**What is needed:**
Rewrite everything from the line containing "You are a computer-use agent." down to the line containing "coord(554,9)", replacing "How to Sell" with "Shipping Policy" and changing nothing else. Leave the pictures out of the answer.

**Dataset excerpts:**
◇ ◇ ◇ ◇
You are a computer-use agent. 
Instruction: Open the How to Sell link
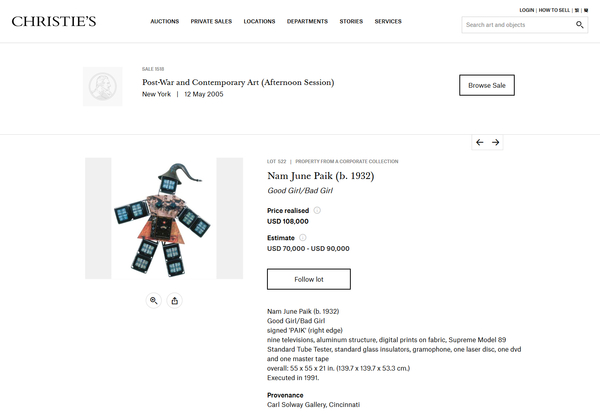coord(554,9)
◇ ◇ ◇ ◇
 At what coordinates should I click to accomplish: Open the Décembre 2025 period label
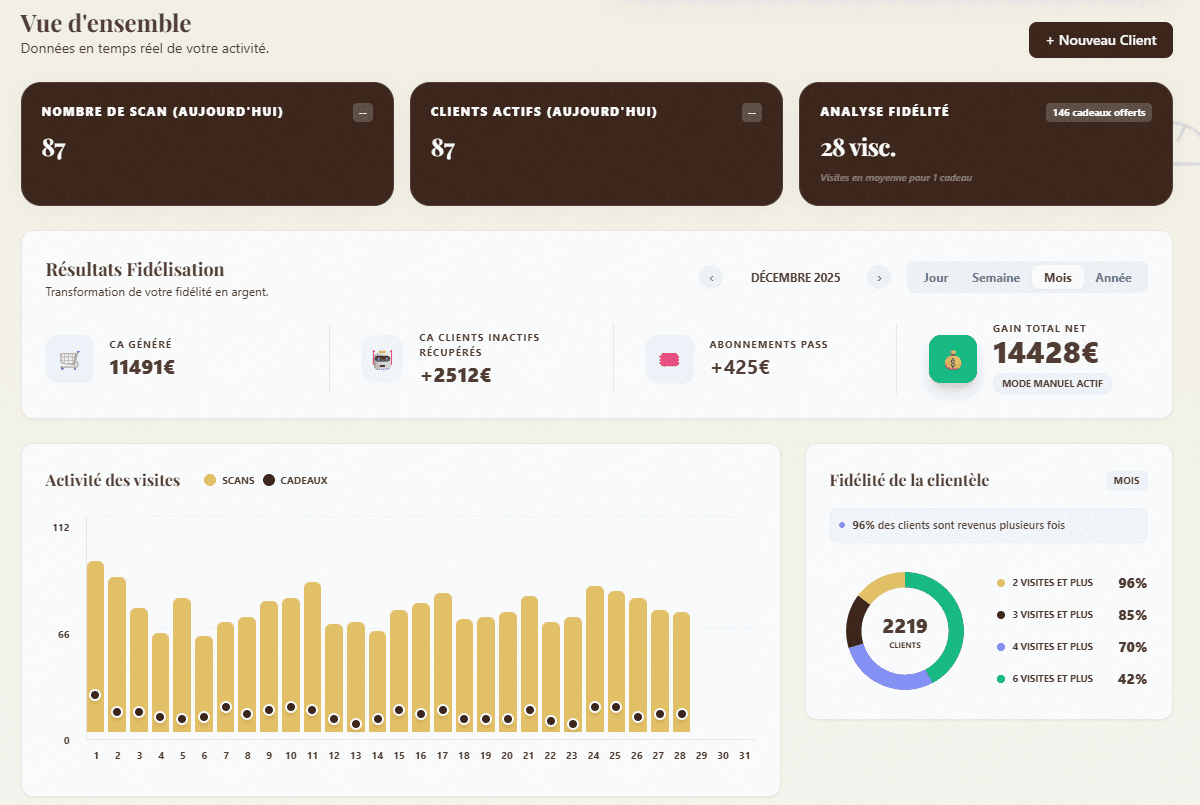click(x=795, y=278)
◇ ◇ ◇ ◇
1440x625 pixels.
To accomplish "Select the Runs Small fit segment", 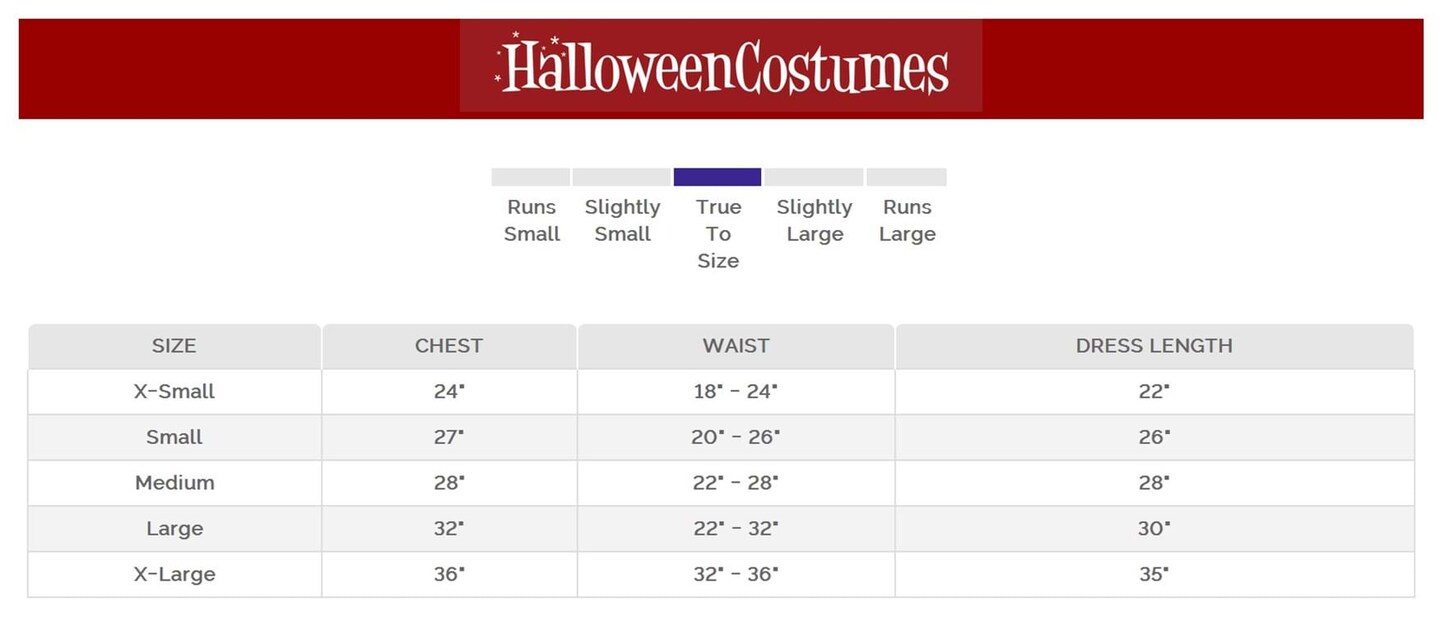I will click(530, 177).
◇ ◇ ◇ ◇
**Exercise solution:**
You are a computer-use agent. 
Instruction: Open the Shipping Policy link
coord(554,9)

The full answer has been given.